— begin Source text —

This is a good "real world" enhancement, but I think we need to think through how single-host + multi-disk should be handled - one OSD per disk, and get helm to manage that. Will that fit within the existing daemonset model or do we need to step outside that to support this?

An armchair idea we had was what would be required is:

hostname:
/dev/sdc
/dev/sdd

and so on, as values input, allowing helm to create host-locked (node labels pinned to specific hosts, with specific physical disks fed into that specific deployment.

alanmeadows · 2017-01-27T20:38:14Z

ceph/templates/daemonset-osd.yaml

-              value: osd_directory
+              value: {{ .Values.osd.daemon }}
+            # Type, Disks, and Zap are ignored for directory-based OSDs.
+            - name: OSD_TYPE


Do any of these need to be conditional if .Values.osd.daemon is osd_directory. It seems like they should even if just from a clarity perspective--e.g.

{{- if not eq .Values.osd.daemon "osd_directory" }} ... {{- end }}

The entrypoint.sh script doesn't, but it would be a safety thing more than anything else.

I'm all for safety when we talk about zapping.

alanmeadows · 2017-01-27T20:41:10Z

ceph/values.yaml

+  # Change to osd to use reall disks and set zap to 1
+  daemon: osd_directory
+  type: devices
+  disks: "0:sdb 1:sdc 2:sdd 3:sde"


We may want to examine this approach more closely -- isn't the ceph best practice recommendation to leverage one osd per physical disk?

Helm can be used to iterate over the disks, creating an OSD per disk.

That is what the entrypoint script does when you specify the TYPE Devices. It actually launches and aggregates the logging for each osd. It is all in the single container.

Offhand I think it would be better to launch a container per device, rather than rely on the launching of multiple processes that entrypoint.sh does. The suggestion Alan has made from his arm-chair would be worth exploring here I think. The primary downside I see here would be the need to specify the OSD/Host topology at chart launch rather than have a somewhat organic approach to deployment, but there I'm on the fence as to whether this constraint is actually a limitation or a sensible belt and braces approach to ensuring our cluster does what we expect.

— end Source text —
— begin Data lines —

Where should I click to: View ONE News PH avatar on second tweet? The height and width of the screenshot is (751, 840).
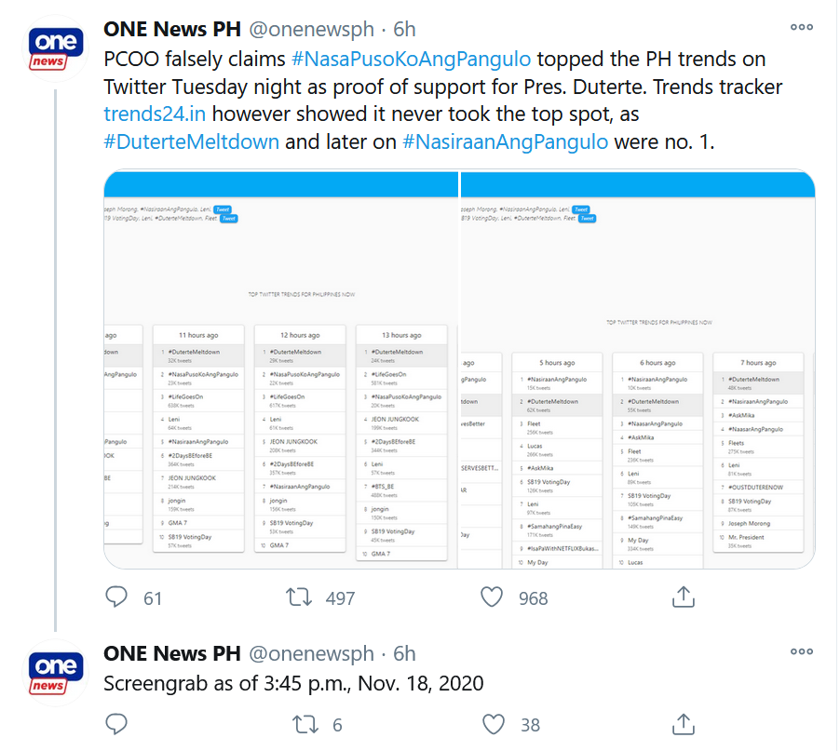56,674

— end Data lines —

Work to do:
- a) Translate this sentence from the Ceph thread into Spanish: "Helm can be used to iterate over the disks, creating an OSD per disk."
- b) Quote everything in the Ceph thread from "We may want" down to "OSD per disk.".
- c) Write what comes next in the Ceph thread, picking up after its final sentence.
The listing comes from a separate source with no connection to the Ceph thread.

Results for the exercise:
- a) Helm puede usarse para iterar sobre los discos, creando un OSD por disco.

- b)
We may want to examine this approach more closely -- isn't the ceph best practice recommendation to leverage one osd per physical disk?

Helm can be used to iterate over the disks, creating an OSD per disk.

- c)
If we explored this option (and from that decide to go down this path) it would be fantastic to try and get a somewhat standardised format for this values specification between different storage backends, as I believe Gluster may use a similar pattern currently.

The reason for articulating this at the chart level would be two fold -- one is that we do what ceph wants us to do -- one osd process per physical device. The second is that its very clear what is going to happen at the expense of forcing the operator to be verbose. I think this is a must when we talk about "zapping" disks or start working through workflows on physical host disk replacement. Once a container is running multiple processes, you've just given up several kubernetes process management resiliency features, such as restarting the container when the process dies. I think supervisor and other intermediaries (entrypoint.sh spawning multiple processes) need to have good reason for being in the middle.

If we find that this causes tremendous operational pain, I'm willing to entertain having entrypoint.sh manage the processes but I think we should try to do the right thing first and see what issues we uncover.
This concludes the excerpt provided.